Personal information
- Born: 11 June 1991 (age 35) Rajgangpur, Odisha, India
- Height: 1.58 m (5 ft 2 in)
- Weight: 57 kg (126 lb)

Sport
- Sport: Field hockey
- Position: Defender

National team
- Years: Team / Caps / Goals
- 2009–2019: India / 155 / (2)

Medal record
Women's field hockey
Representing India
Asian Games
| Silver medal – second place | 2018 Jakarta | Team |
| Bronze medal – third place | 2014 Incheon | Team |
Asia Cup
| Gold medal – first place | 2017 Gifu |  |
| Bronze medal – third place | 2013 Kuala Lumpur |  |
Asian Champions Trophy
| Gold medal – first place | 2016 Singapore |  |
| Silver medal – second place | 2013 Kakamigahara |  |
| Silver medal – second place | 2018 Donghae |  |

= Sunita Lakra =

Indian hockey player

Sunita Lakra (born 11 June 1991) is an Indian field hockey player. Lakra has represented her country by being capped in the India women's national field hockey team. Lakra announced her retirement from hockey through Hockey India on 2 January 2020.

==Early life==
Lakra's father is a farmer. She was sent to join Sports Authority of India (SAI) in Rourkela to learn hockey when she was six years old. In Lakra's community, most girls and boys take up football from an early age, but Lakra's father believed that football was a dangerous sport and trained his daughter in hockey. She married Deepak Toppo who works for Odisa Police Department .

==Career==
Sunita Lakra made her international debut in 2009, and has since then, cited as the backbone of the team. She was the part of the team in the 17th Asian Games and the Women's Hockey World League Round 2. India's clash against New Zealand in the Hawke's Bay Cup of 2015 marked the 50th international appearance of Lakra.

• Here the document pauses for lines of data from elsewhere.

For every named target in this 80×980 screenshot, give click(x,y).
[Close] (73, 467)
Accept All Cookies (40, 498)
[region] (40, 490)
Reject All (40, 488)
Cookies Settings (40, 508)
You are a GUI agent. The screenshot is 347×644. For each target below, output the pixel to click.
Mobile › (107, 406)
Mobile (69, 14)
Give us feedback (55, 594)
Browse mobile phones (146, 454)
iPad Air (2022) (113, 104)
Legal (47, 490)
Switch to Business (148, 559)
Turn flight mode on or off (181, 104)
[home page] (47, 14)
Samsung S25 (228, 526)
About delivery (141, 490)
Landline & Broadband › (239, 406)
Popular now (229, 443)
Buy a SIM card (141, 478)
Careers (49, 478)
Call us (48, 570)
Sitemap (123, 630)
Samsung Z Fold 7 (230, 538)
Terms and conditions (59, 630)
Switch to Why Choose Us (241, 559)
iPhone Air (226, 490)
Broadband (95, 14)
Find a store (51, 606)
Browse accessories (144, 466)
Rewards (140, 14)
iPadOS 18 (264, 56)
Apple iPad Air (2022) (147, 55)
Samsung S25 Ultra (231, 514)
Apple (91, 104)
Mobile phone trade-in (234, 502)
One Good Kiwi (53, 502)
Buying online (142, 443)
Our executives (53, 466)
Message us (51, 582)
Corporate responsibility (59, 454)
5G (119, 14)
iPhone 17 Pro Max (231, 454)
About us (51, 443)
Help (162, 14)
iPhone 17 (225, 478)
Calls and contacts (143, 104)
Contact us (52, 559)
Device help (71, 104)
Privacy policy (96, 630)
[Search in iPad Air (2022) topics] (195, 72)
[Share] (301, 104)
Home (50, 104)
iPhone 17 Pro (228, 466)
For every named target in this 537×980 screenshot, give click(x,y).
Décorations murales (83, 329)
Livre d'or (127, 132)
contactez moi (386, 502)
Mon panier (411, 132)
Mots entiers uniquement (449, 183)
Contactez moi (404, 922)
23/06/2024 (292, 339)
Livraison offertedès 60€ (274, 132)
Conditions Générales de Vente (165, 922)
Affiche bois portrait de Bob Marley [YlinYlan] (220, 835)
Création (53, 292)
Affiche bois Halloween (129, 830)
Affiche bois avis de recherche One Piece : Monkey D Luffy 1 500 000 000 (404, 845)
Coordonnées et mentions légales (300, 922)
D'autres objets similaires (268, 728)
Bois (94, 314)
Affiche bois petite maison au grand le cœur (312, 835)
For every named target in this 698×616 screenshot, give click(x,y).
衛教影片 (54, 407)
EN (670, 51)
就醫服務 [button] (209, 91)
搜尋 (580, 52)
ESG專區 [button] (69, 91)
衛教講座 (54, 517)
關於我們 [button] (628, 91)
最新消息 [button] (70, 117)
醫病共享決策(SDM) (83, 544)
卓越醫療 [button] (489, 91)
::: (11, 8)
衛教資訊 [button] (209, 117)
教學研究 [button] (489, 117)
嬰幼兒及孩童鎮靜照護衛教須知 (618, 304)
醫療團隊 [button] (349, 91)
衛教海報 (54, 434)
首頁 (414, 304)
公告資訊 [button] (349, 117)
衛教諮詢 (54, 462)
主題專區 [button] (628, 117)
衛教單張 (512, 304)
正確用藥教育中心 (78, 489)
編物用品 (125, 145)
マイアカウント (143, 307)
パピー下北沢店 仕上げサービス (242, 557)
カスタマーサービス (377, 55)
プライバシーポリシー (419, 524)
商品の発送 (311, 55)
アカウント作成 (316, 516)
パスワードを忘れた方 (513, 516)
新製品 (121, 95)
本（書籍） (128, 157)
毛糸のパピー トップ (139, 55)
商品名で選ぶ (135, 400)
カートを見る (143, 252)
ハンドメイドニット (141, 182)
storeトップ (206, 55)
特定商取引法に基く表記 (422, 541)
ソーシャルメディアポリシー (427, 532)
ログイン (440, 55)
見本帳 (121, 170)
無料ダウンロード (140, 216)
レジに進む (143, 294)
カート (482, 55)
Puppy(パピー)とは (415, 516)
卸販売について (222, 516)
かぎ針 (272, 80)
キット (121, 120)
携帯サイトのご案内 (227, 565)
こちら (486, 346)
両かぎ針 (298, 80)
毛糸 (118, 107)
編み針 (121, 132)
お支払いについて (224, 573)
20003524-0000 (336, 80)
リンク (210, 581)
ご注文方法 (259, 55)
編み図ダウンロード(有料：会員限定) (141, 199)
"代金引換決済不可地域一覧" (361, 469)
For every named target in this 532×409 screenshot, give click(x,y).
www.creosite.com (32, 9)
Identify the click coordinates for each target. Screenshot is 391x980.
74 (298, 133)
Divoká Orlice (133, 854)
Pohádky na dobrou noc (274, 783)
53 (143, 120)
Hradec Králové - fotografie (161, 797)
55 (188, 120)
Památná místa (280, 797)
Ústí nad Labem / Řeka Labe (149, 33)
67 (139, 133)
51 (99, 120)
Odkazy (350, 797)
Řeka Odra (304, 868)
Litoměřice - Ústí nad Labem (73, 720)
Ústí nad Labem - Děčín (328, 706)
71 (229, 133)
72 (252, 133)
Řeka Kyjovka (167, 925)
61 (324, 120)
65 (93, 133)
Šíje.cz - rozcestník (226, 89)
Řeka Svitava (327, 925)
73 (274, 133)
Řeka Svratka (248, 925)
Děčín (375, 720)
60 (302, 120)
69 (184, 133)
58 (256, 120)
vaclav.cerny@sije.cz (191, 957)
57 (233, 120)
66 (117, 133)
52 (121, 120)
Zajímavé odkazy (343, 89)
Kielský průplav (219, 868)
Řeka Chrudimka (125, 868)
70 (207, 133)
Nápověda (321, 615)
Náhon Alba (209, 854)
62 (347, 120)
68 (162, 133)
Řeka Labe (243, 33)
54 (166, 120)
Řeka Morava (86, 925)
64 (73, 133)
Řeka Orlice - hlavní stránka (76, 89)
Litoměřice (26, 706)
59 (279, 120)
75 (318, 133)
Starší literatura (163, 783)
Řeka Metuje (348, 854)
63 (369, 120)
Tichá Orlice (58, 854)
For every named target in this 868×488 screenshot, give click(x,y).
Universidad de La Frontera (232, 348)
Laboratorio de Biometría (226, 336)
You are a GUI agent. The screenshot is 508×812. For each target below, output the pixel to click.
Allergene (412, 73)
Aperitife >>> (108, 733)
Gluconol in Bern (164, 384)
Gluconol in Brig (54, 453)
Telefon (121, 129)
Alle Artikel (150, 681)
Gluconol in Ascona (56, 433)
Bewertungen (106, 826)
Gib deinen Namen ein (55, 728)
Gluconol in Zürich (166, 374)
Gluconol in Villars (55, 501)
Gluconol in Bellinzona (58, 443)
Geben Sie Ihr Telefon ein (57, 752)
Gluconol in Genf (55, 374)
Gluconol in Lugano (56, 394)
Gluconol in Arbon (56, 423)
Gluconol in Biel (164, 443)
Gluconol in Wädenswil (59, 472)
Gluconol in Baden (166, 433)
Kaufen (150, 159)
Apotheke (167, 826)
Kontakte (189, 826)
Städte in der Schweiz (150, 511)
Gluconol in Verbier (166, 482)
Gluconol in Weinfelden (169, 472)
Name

She plays defense in the team. Lakra completed her 100th international match with a match also against New Zealand in 2017, in the third match of the five match series. Lakra climbed the ladder of ranks in Indian hockey with significant performances at the 17th Asian Games and the 2016 Rio Olympics. She was also the part of the winning Indian side in the Asian Champions Trophy, in which the team won the final match against China. In 2017 August, she was selected to be a part of the India women's national field hockey team's 15-day European tour starting 5 September 2017.

Lakra was handed the responsibility to head the team as a captain in the Asian Champions Trophy women's hockey, which began at Donghae City, Korea in May 2018, and led the team to a second position.

Lakra is a part of the 18 member squad which is playing in the 14th edition of the Women's Hockey World Cup.